The relevant recitals from the DMA preamble, instead of aiding in interpretation, add more confusion. The most notorious example is in recital 50, which states that gatekeepers “should be prevented from implementing” measures that are “strictly necessary and proportionate” to effectively protect user security “as a default setting or as pre-installation.” What possible justification can there be for prohibiting providers from setting a “strictly necessary” security measure as a default? We can hope that this manifestly bizarre provision will be corrected in the final text, together with the other issues identified above.

Finally, there is the obligation “on interoperability of number-independent interpersonal communications services” from Art 7. Here, the DMA takes a different and much better approach to safeguarding user privacy and security. Art 7(3) states that:

The level of security, including the end-to-end encryption, where applicable, that the gatekeeper provides to its own end users shall be preserved across the interoperable services.

There may be some concern that the Commission or the courts will not treat this rule with sufficient seriousness. Ensuring that user security is not compromised by interoperability may take a long time and may require excluding many third-party services that had hoped to benefit from this DMA rule. Nonetheless, EU policymakers should resist watering down the standard of equivalence in security levels, even if it renders Art 7 a dead letter for the foreseeable future.

It is also worth noting that there will be no presumption of user opt-in to any interoperability scheme (Art 7(7)-(8)), which means that third-party service providers will not be able to simply “onboard” all users from a gatekeeper’s service without their explicit consent. This is to be commended.

Conclusion

Despite some improvements (the equivalence standard in Art 7(3) DMA), the current DMA language still betrays, as I noted previously, “a policy preference for privileging uncertain and speculative competition gains at the cost of introducing new and clear dangers to information privacy and security.” Jane Bambauer of the University of Arizona Law School came to similar conclusions in her analysis of the DMA, in which she warned:

EU lawmakers should be aware that the DMA is dramatically increasing the risk that data will be mishandled. Nevertheless, even though a new scandal from the DMA’s data interoperability requirement is entirely predictable, I suspect EU regulators will evade public criticism and claim that the gatekeeping platforms are morally and financially responsible.

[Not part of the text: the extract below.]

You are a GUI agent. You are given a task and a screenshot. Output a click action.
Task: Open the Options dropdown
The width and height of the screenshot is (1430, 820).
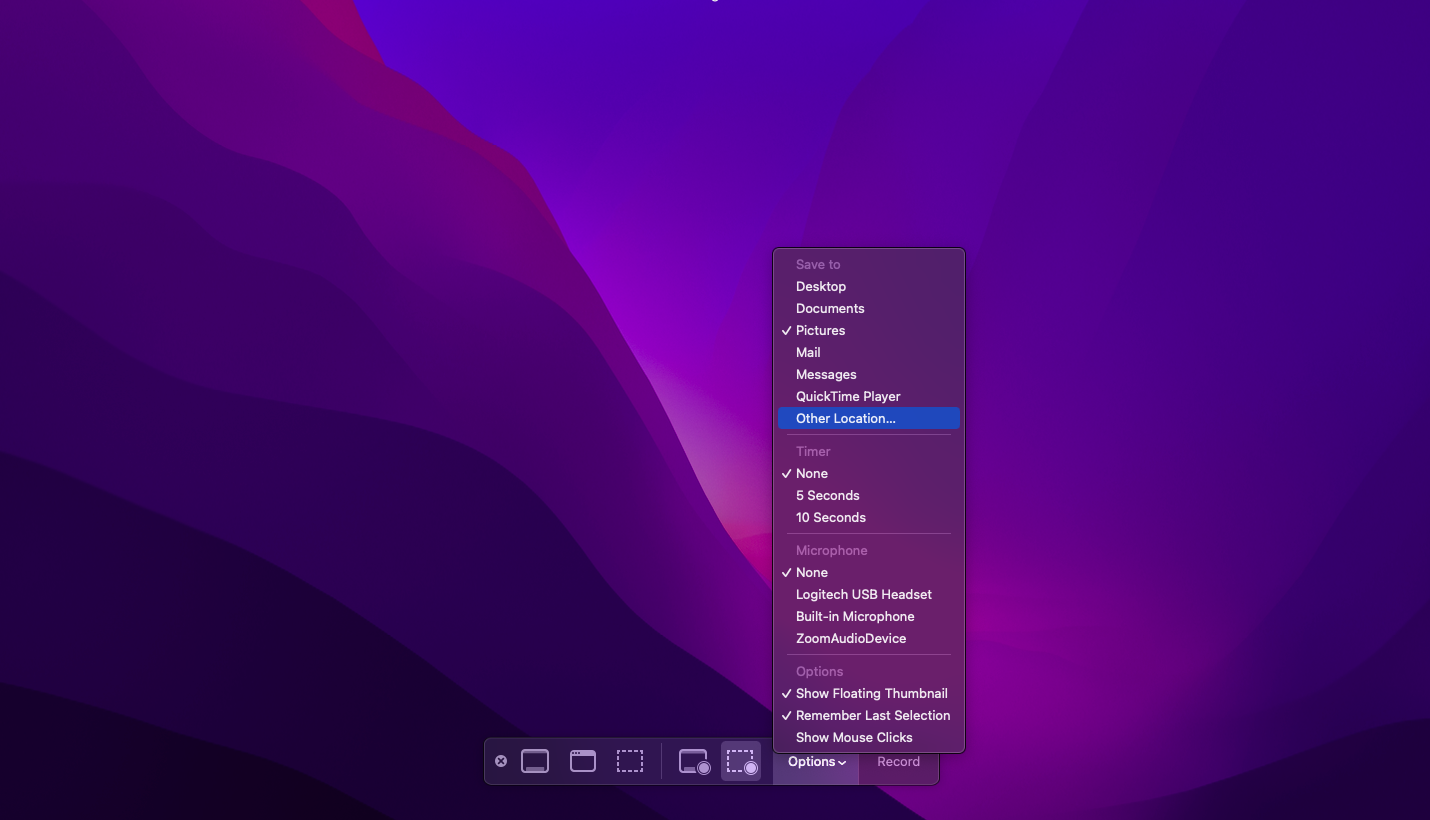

The DMA’s text is not yet entirely finalized. It may still be possible to extend the approach adopted in Article 7(3) to other privacy-threatening rules, especially in Article 6. Such a requirement that any third-party service providers offer at least the same level of security as the gatekeepers is eminently reasonable and is likely what the users themselves would expect. Of course, there is always a risk that a safeguard of this kind will be effectively nullified in administrative or judicial practice, but this may not be very likely, given the importance that EU courts typically attach to privacy.